Discuss: The Myth of Usability Testing
by Robert Hoekman Jr.
- Editorial Comments
12 Usability Testing subjects are not the real users
The biggest question mark for me is how valid is the usability data when it was produced using subjects who are not the real users of the application.
For instance, you can tell me to buy something from a website(me as a usability test subject), but even if the direction informs me I’m buying a product, if I’m not the real customer I may not really understand what I’m looking for. There’re things that a true customer considers before making a purchase or not, that a usability subject may bypass, in effect inventing the truth about the flow of a real-life user. To spend additional funds and change the direction of a site altogether based on the ‘data’ of a non-user test subjects, how valuable has it proven to be?
posted at 06:14 pm on October 22, 2009 by Minu
13 Great reading
Thanks for a great article, Robert – highly interesting reading!
I get the feeling that conclusions from tests often are drawn too early in order to find some kind of business short-cut. This should certainly be good and educative reading for them… :-)
posted at 08:21 am on October 23, 2009 by esset
14 Fish gotta swim, birds gotta fly. And bloggers go
But in this day of USA Today attention spans, and especially given our discipline’s struggle for respectability and acceptance, there is danger in the titillating but misleading article title or the carelessly arrived at, but well written, conclusion.
I write in reaction to “The Myth of Usability Testing” by Robert Hoekman Jr. (http://www.alistapart.com/articles/the-myth-of-usability-testing/).

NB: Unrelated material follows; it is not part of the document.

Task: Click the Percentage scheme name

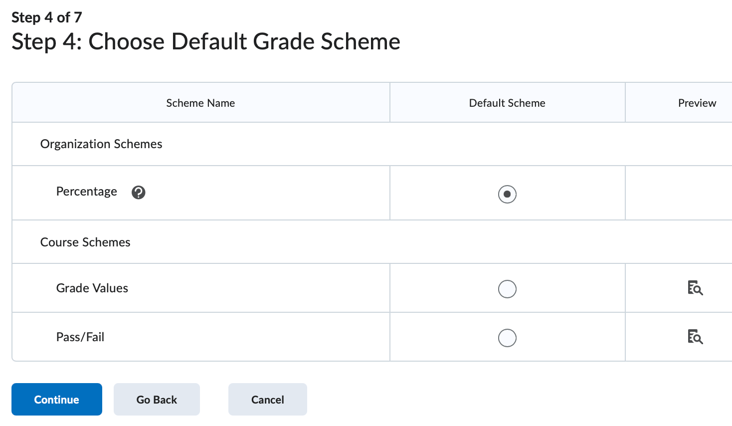Action: pos(86,192)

Misleading title # 1: The article title implies either that a) all of usability testing is a myth, or b) there is only one myth associated with usability testing. As “Mashhoor” asked in his/her post to the discussion about the article, “. . . couldn’t you pick a better title? I’m getting linked to this article by people who know me (since I specialize in this field) who think that it’s against usability testing.” Indeed, Hoekman Jr. says, in discussion item #10, “I knew [the title] would probably get exactly this type of reaction, and . . . I decided the potential controversy could only draw attention to [usability testing]. . . . I wholeheartedly support running usability studies.” I hope all the readers who think the title might suggest otherwise choose to read this far.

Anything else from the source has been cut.